Query shape Previous behavior observed during validation 0.5.12 behavior
Broad cold semantic query from a large home-like folder Could wait on cwd/cross-folder lazy futures for around 100 seconds bounded foreground lazy budgets; returns partial/local evidence or timeout telemetry instead of hanging
Natural-language cold query with several words Could run ripgrep once per term one bounded ripgrep pass with multiple patterns
Local project has semantic evidence but confidence is not perfect Could add unrelated sibling/home evidence cross-folder expansion is skipped when local results exist
Agent uses --include "src/**" against an absolute index path Could return no results relative segment globs match absolute stored paths
--answer finds direct evidence Could answer correctly and then add an unnecessary absence caveat answers from direct evidence without the contradictory caveat

Public example verification

The public README / GitHub Pages command patterns were rerun on a fictional local project containing code, docs, notes, hidden folders, and dependency-cache folders.

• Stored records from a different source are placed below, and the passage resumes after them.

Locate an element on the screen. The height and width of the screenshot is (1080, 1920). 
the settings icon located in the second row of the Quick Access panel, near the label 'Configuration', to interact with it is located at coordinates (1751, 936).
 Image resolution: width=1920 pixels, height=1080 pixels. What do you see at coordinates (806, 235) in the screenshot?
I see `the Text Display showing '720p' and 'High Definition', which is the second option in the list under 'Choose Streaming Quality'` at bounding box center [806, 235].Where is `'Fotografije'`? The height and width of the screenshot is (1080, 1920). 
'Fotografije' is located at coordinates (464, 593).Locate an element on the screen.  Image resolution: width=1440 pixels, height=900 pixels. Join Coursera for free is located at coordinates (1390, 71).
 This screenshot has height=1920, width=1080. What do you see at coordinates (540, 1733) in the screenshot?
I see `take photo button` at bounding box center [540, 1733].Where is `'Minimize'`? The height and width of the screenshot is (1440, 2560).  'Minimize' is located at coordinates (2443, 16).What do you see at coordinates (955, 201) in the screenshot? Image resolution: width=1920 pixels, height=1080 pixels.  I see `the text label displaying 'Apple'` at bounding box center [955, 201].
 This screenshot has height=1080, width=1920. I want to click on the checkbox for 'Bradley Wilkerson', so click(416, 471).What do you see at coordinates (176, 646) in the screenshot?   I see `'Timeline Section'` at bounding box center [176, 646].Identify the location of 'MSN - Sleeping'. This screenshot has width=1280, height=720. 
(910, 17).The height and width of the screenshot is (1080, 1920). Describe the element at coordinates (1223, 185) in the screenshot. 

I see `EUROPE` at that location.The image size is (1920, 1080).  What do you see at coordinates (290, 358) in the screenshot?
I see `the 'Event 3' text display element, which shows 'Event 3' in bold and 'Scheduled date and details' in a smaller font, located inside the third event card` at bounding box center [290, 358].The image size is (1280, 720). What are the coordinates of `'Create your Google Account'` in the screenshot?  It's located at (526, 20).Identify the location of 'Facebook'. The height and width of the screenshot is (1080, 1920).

Representative shell wall times:

Example pattern Result
skygrep "where does the auth token get refreshed?" 1.42 s
skygrep "where does session refresh logic live?" 4.58 s
skygrep "the design doc on rate limiter rewrite" 0.38 s
skygrep "我昨天写的 cascade 调度代码" 0.81 s
skygrep --content --detail standard "what does the API migration plan say about rollback?" 0.36 s
skygrep --content --detail full --include "docs/migration-plan.md" "show the deployment steps" 5.49 s
skygrep --json --content --detail standard --include "src/**" "where is token refresh implemented?" 1.35 s
skygrep --answer --content --include "docs/**" "summarize the payment retry policy" 2.58 s
Wrong-cwd proactive search with an explicit proactive root 0.81 s

These are not headline benchmark claims; they are release-gate receipts that the examples users copy from public docs execute correctly and stay bounded on a mixed synthetic project.

Verification

  • Full local test suite: 309 passed, 2 warnings, 20 subtests passed.
  • Targeted regression slice: 37 passed, covering cold semantic timeout behavior, hidden/dependency pruning, relative include globs, setup-instruction scope guidance, and answer mode.
  • Public example synthetic CLI run: 15 command patterns completed with expected anchors and bounded wall time.
  • Source privacy scan: clean before build.
  • Wheel/sdist privacy scan: required before upload.
  • GitHub Actions test matrix: required after push.

Compatibility

  • No CLI flag was removed.
  • Required JSON fields are unchanged.
  • Existing indexes are compatible.
  • New timeout and crawl-budget environment variables only cap foreground cold-start work. Background indexing can still build comprehensive coverage.
  • Existing skygrep setup managed snippets continue to auto-refresh inside the BEGIN/END block only.

Privacy note

The release notes, docs, README, tests, wheel, and sdist use fictional examples only. No real user prompt, private filename, private folder name, absolute local machine path, screenshot, document category, name, or email is included in the public release surfaces.